For the customer, it’s extremely user-friendly. I like using OpenTable. Last weekend we were able to search/find a restaurant with an 8:30pm reservation in a specific neighborhood (the East Village). Location and time were our priorities, there’s plenty of good places to eat – it was a matter of booking something for a Saturday night during that afternoon. This would have been next to impossible (and so time consuming) otherwise. OpenTable found the perfect reservation.

So although the customer experience is extremely good, I really think OpenTable should provide restos with helpful analysis and reports so the owners feel like they’re getting their money’s worth.

And, EARTH TO RESTAURANTS: quit using stupid Flash & music for your homepage. Your customers can’t navigate your site on different devices, and besides that – it’s SO annoying.

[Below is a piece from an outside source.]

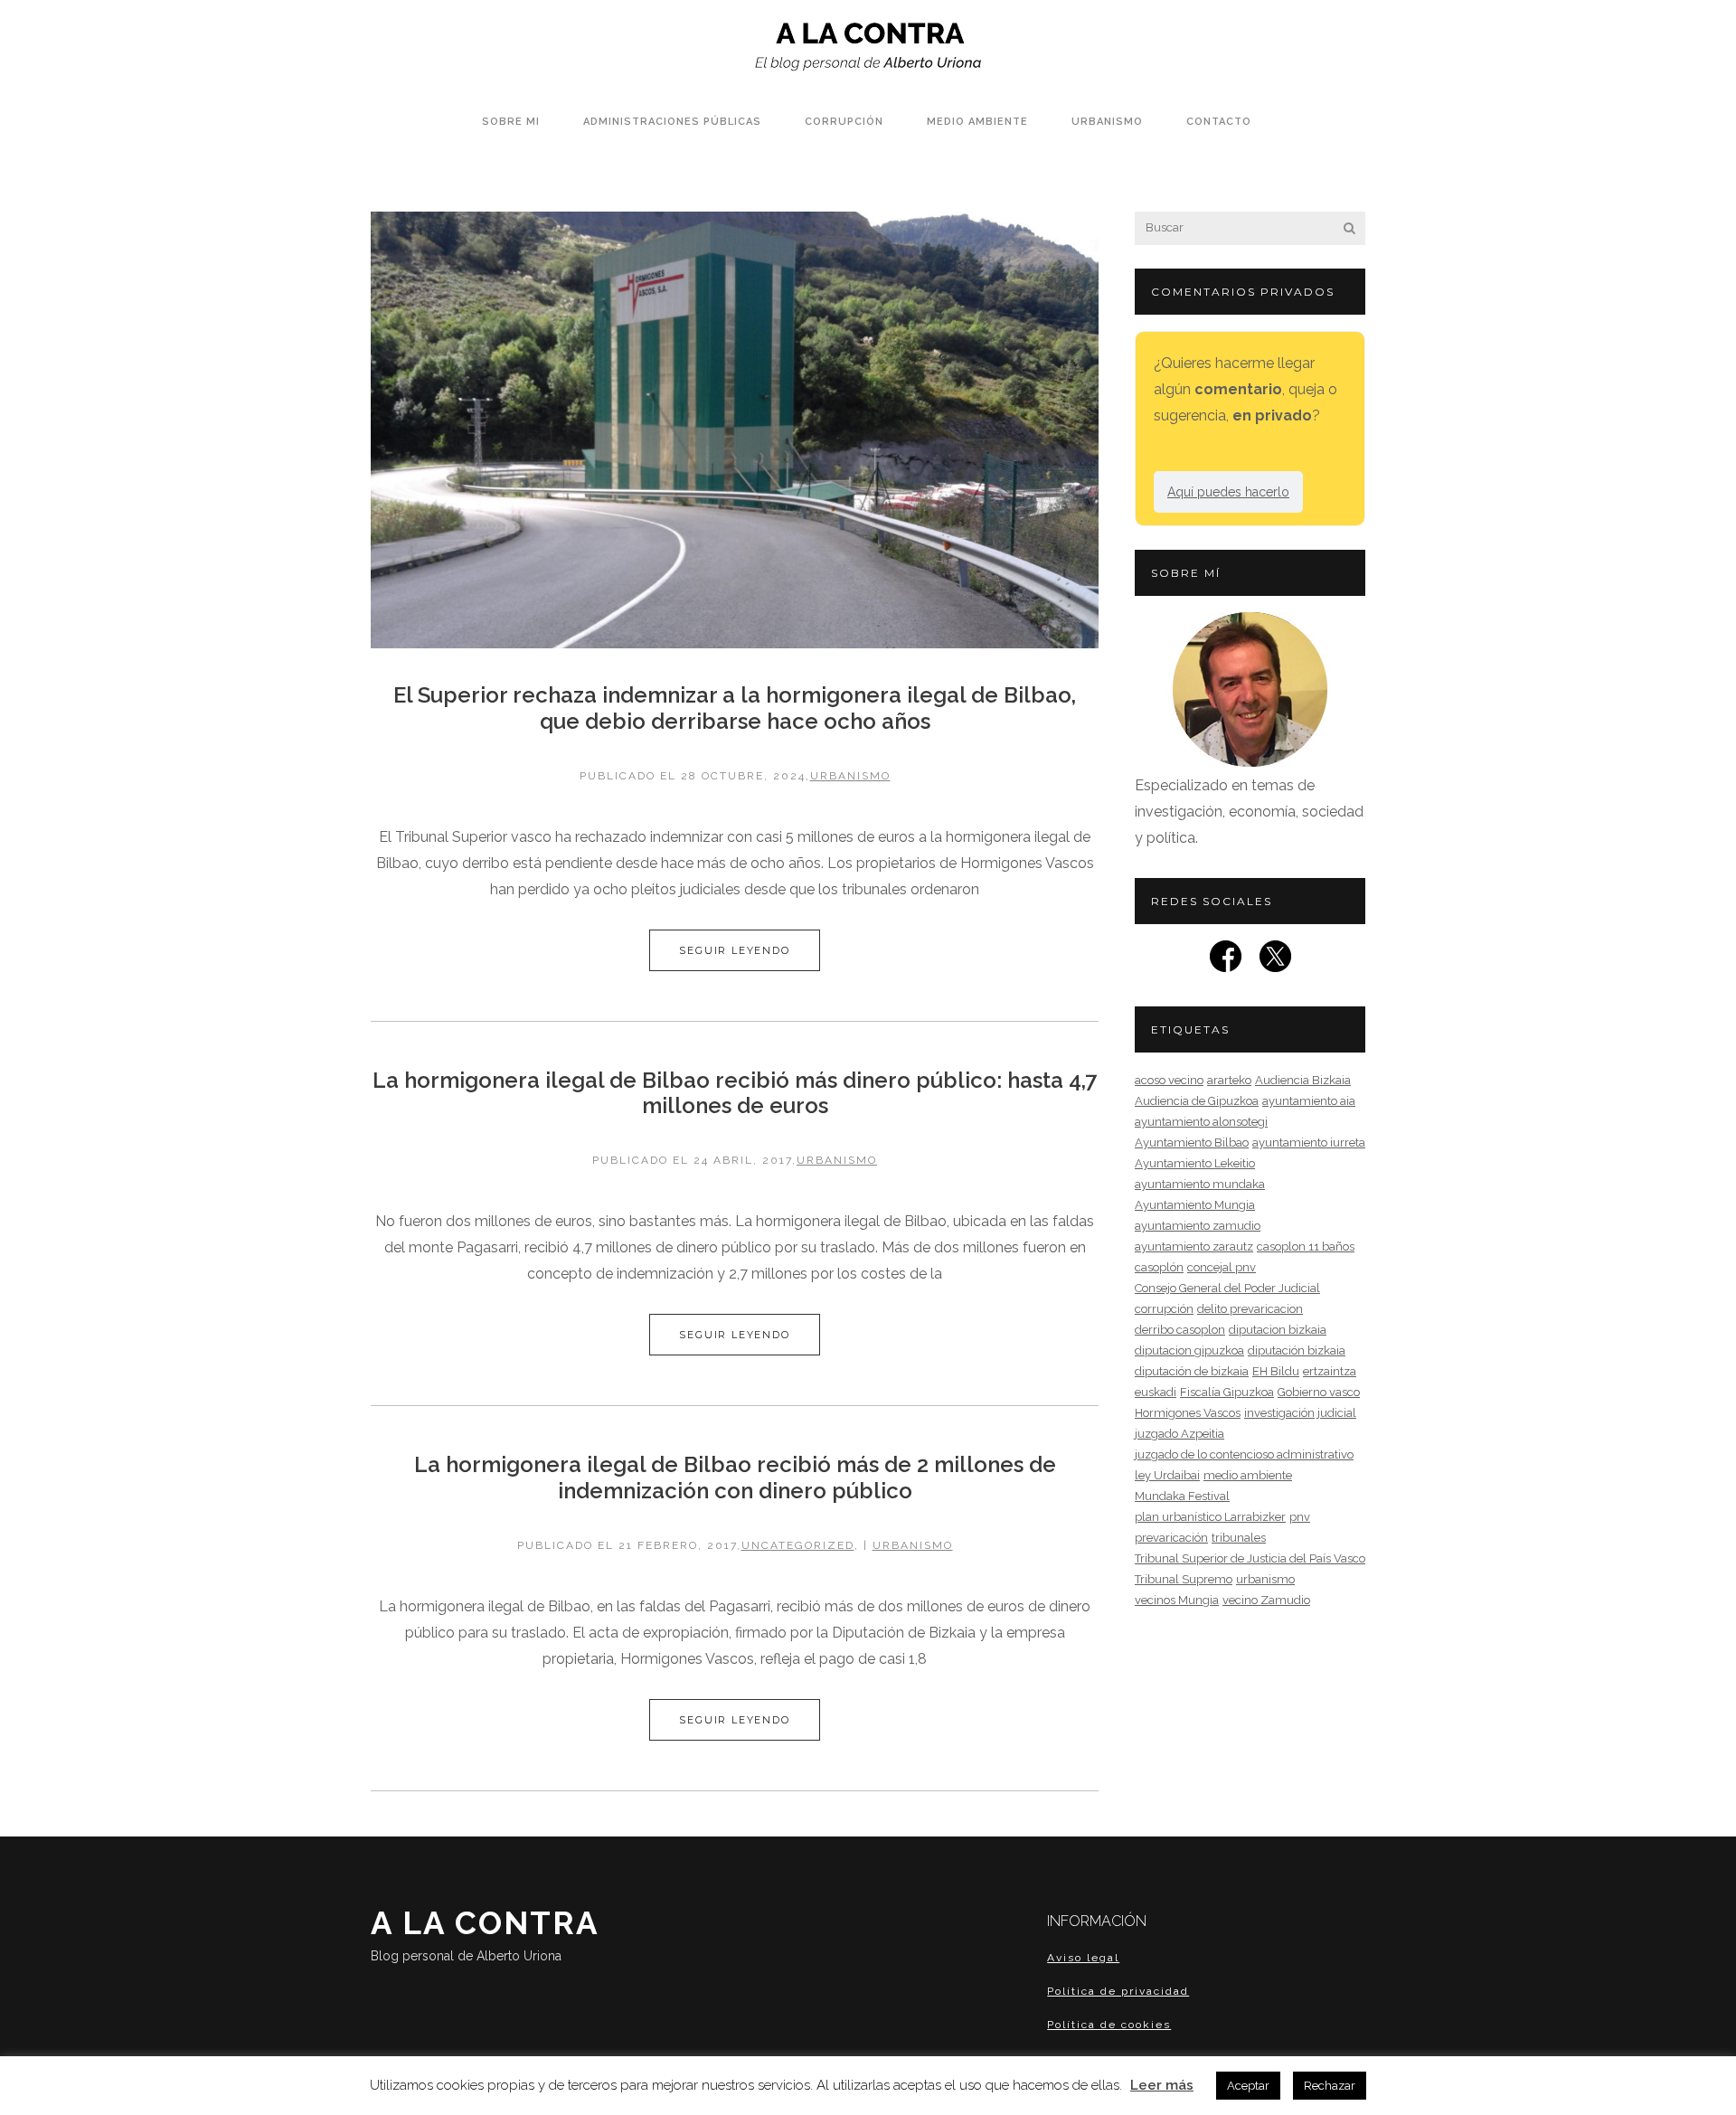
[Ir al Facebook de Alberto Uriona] (1225, 961)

Posted by mvaughan | Report as abusive

Wow people really pay this sort of money for food? This is why it’s hard to take America’s financial woes seriously – $300 meals, 3 million iPads sold, etc. Cry me a river USA.

Posted by Mike.Gayner | Report as abusive

The restauranteur should regard Open Table’s fees as advertising expense. Whether or not it’s reasonable depends on how many diners it brings in, and that’s easily judged by the numbers.

I’d point out that the restaurant is paying a whole lot more in merchant credit card fees. On the other hand, as a diner I don’t see any need for Open Table. I used them a couple times, and quickly realized that it’s easier to just look up the number on the Internet and give the place a call. Besides, you can tell a lot about a place by the demeanor of the person who takes your call, so from my diner’s perspective Open Table removes information from the transaction.

Also, let’s not kid ourselves: One way or another, whatever the restaurant pays Open Table is going to be at least partly reflected in what I pay for the dinner. As a diner, I don’t think Open Table adds a single thing other than cost.

Posted by notfan | Report as abusive

By the way, these days you just do a Google search for the name of the restaurant, and the name and phone number will pop up. I very rarely look at the place’s website.

Posted by notfan | Report as abusive

There is very little chance that the owner of Coi knows or gives two hoots about the OPEN market cap.
I am pretty sure he sees the bottom line impact of OPEN and is gutted.
Since he is sold out and still employs someone to answer the phone, OPEN saves him no money and makes him no money.
Pre-OPEN he was making plenty of money and now with OPEN he is making $8k less.

But this is the genius of OPEN – customers expect it now (particularly in SF) so you HAVE to have it.
Welcome to the world of monopoly pricing. It hurts.

Frankly if he wants to save some $$ he should bin the flash and makes his website super iphone-friendly so he is only paying OPEN 25c not $1 for seated diners. Moron.